Personal information
- Born: June 12, 1950 (age 76) North Babylon, New York, U.S.
- Listed height: 6 ft 1 in (1.85 m)
- Listed weight: 217 lb (98 kg)

Career information
- High school: North Babylon
- College: Maryland
- NFL draft: 1972 (8th round, 187th overall pick)

Career history
- Houston Oilers (1972–1975); Atlanta Falcons (1976); Miami Dolphins (1977);

Awards and highlights
- First-team All-ACC (1970);
- Stats at Pro Football Reference

= Guy Roberts (linebacker) =

American football player (born 1950)

Guy Michael Roberts (born June 12, 1950) is an American former professional football linebacker who played in the National Football League (NFL) with the Houston Oilers, Atlanta Falcons, and Miami Dolphins. He played college football for the Maryland Terrapins and was selected by the Oilers in the eighth round of the 1972 NFL draft.

==Early life==
Guy Michael Roberts was born on June 12, 1950, in North Babylon, New York. He attended North Babylon High School.

==College career==
Roberts enrolled at the University of Maryland, College Park to play college football for the Terrapins. He was on the freshman team in 1968. He was a three-year letterman and starter from 1969 to 1971. He was named was named first-team All-Atlantic Coast Conference by the Associated Press for the 1970 season. Roberts was a defensive end from 1969 to 1970 and a linebacker in 1971. He was also a team captain in 1971. He was benched by head coach Roy Lester for the game against Clemson on November 13, 1971, for criticizing teammates in the media.

==Professional career==
Roberts was selected by the Houston Oilers in the eighth round, with the 187th overall pick, of the 1972 NFL draft. He played in 49 games, starting 15, for the Oilers from 1972 to 1975, recording four interceptions for 55 yards and four fumble recoveries.

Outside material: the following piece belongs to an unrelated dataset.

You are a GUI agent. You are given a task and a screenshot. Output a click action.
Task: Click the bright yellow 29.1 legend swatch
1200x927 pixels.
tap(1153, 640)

On September 6, 1976, Roberts was traded to the Atlanta Falcons for Dennis Havig. Roberts appeared in all 14 games, starting three, for the Falcons during the 1976 season and intercepted one pass for seven yards. He was released on August 11, 1977.

Roberts signed with the Miami Dolphins on November 8, 1977. He played in four games for the Dolphins in 1977, and was later released on July 24, 1978.